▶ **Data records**
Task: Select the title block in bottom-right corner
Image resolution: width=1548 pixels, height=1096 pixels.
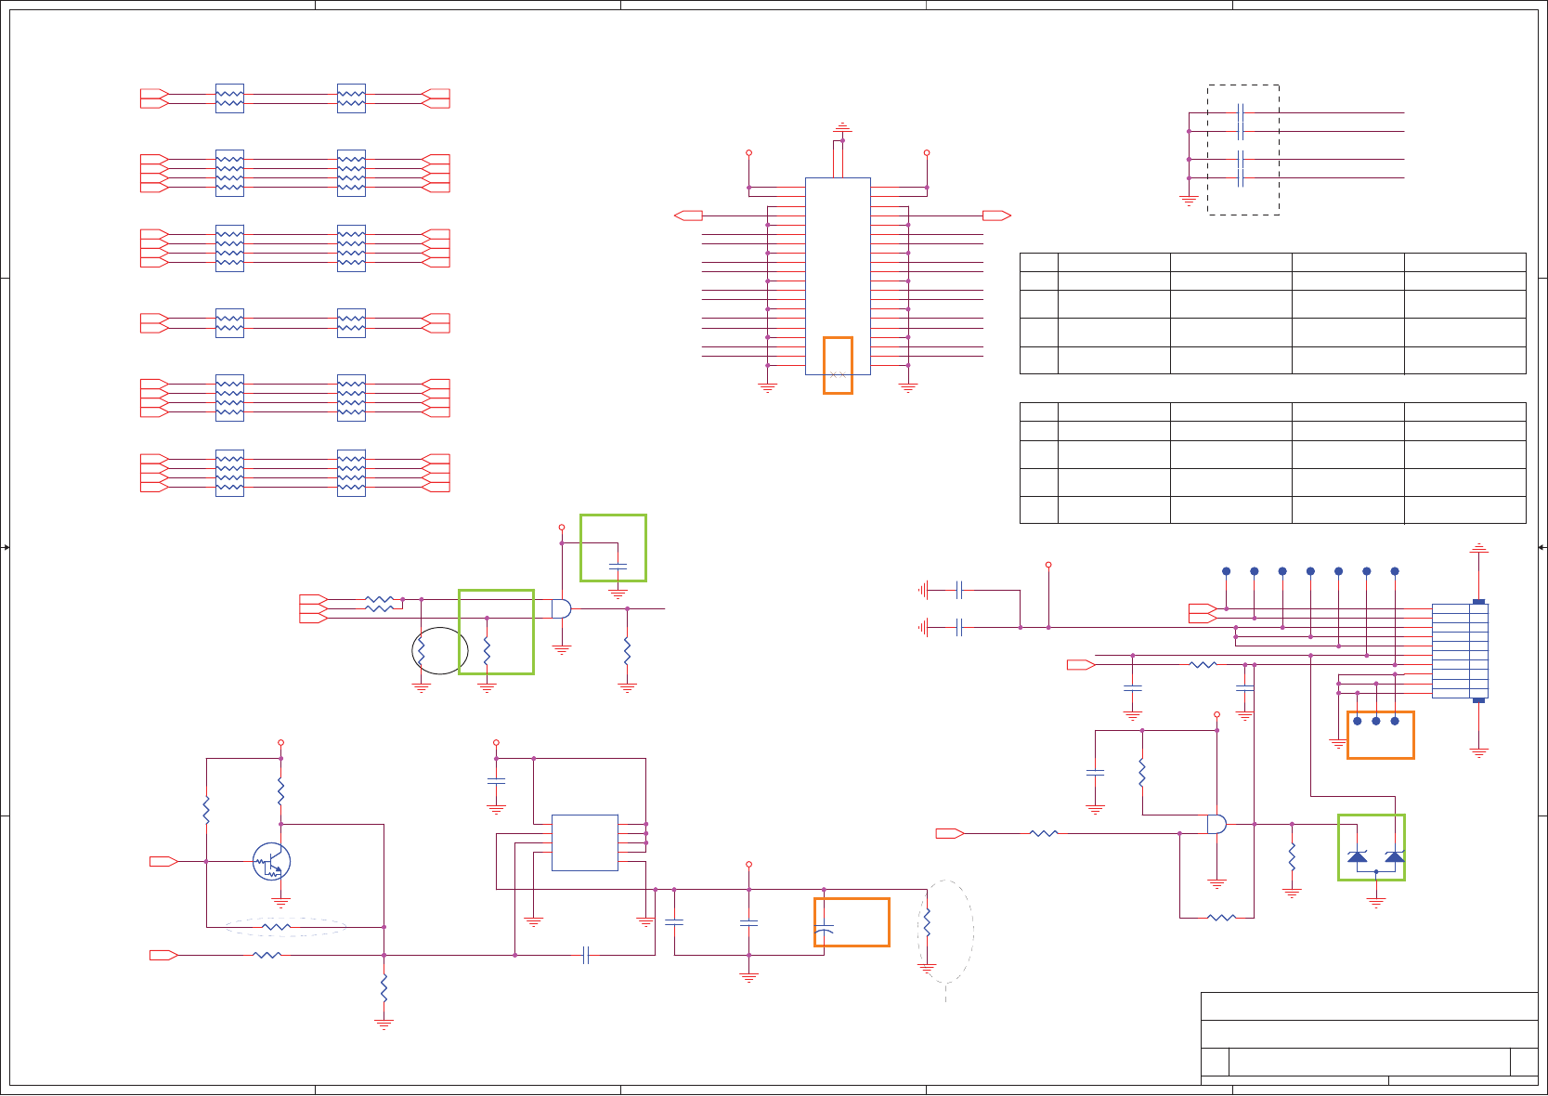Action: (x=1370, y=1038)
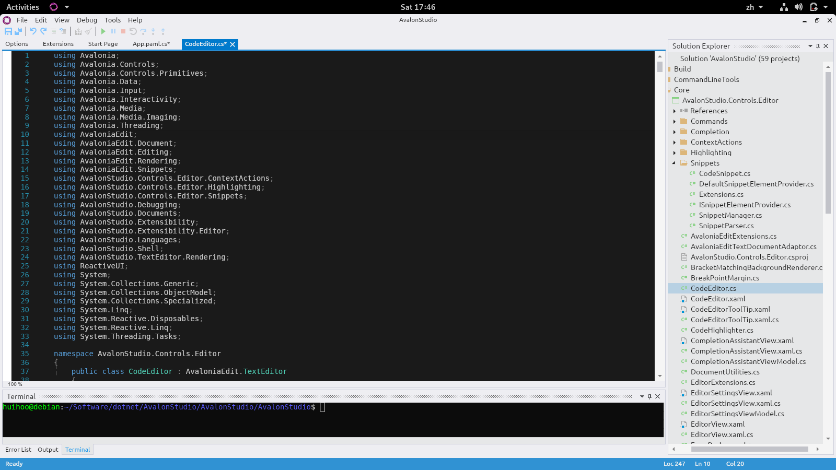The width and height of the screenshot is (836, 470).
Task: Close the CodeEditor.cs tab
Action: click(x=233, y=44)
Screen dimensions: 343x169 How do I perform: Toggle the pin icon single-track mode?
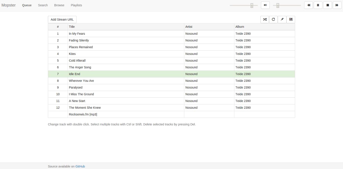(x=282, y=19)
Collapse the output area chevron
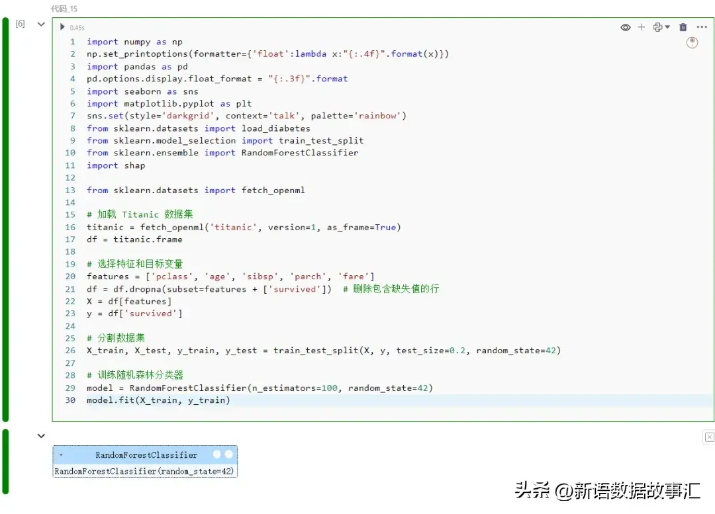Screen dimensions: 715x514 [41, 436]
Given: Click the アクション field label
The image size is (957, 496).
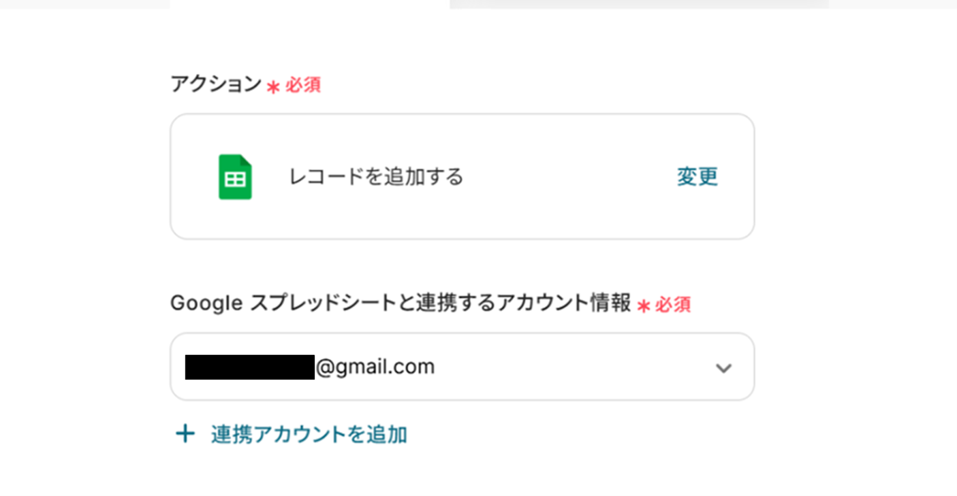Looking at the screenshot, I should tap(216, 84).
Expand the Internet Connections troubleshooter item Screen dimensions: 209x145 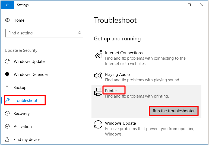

▶ **Written instruction**
Rewrite the lines of the entries above as a JSON list of strings, one string per line and no blank lines. Leave the pictures out of the answer.

▶ **Result of this task**
[
  "Task: Select the title block in bottom-right corner",
  "Image resolution: width=1548 pixels, height=1096 pixels.",
  "Action: (x=1370, y=1038)",
  "The width and height of the screenshot is (836, 470).",
  "Task: Close the CodeEditor.cs tab",
  "Action: click(x=233, y=44)",
  "Screen dimensions: 343x169 How do I perform: Toggle the pin icon single-track mode?",
  "(x=282, y=19)",
  "Collapse the output area chevron",
  "Screen dimensions: 715x514 [41, 436]",
  "Given: Click the アクション field label",
  "The image size is (957, 496).",
  "Looking at the screenshot, I should tap(216, 84).",
  "Expand the Internet Connections troubleshooter item Screen dimensions: 209x145 "
]